Start of Block

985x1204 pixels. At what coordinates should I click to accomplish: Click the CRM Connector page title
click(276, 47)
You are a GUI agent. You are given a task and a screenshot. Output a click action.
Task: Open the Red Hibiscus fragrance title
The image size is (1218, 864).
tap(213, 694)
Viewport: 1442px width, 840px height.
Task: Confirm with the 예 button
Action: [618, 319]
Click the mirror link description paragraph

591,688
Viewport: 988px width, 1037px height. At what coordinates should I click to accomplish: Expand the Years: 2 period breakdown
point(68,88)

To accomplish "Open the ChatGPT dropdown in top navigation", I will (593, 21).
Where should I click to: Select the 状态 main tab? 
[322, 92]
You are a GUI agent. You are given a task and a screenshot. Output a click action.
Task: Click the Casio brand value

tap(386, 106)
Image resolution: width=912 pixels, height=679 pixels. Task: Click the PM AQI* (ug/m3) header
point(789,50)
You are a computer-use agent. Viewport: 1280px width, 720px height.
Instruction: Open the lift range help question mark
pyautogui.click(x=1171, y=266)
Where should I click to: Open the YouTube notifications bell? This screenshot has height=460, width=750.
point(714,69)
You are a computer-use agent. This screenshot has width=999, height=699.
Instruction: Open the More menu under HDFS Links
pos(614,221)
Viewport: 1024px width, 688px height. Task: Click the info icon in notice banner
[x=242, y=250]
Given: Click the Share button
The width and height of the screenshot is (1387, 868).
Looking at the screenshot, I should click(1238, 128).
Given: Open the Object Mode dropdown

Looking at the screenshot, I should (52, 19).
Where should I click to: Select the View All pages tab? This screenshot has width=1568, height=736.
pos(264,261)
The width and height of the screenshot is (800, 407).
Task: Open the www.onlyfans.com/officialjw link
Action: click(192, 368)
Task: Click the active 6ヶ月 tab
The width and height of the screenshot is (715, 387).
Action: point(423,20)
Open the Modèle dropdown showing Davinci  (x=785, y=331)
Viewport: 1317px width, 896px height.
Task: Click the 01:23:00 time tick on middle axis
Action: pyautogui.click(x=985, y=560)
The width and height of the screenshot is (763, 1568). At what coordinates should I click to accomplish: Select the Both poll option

End of Block

▶ Your objective
The expected answer is an exact copy of the lines beginning at the one with "The width and height of the screenshot is (715, 387)." and running to the end of the entries above.

▶ Solved problem
The width and height of the screenshot is (715, 387).
Action: point(423,20)
Open the Modèle dropdown showing Davinci  (x=785, y=331)
Viewport: 1317px width, 896px height.
Task: Click the 01:23:00 time tick on middle axis
Action: pyautogui.click(x=985, y=560)
The width and height of the screenshot is (763, 1568). At what coordinates should I click to accomplish: Select the Both poll option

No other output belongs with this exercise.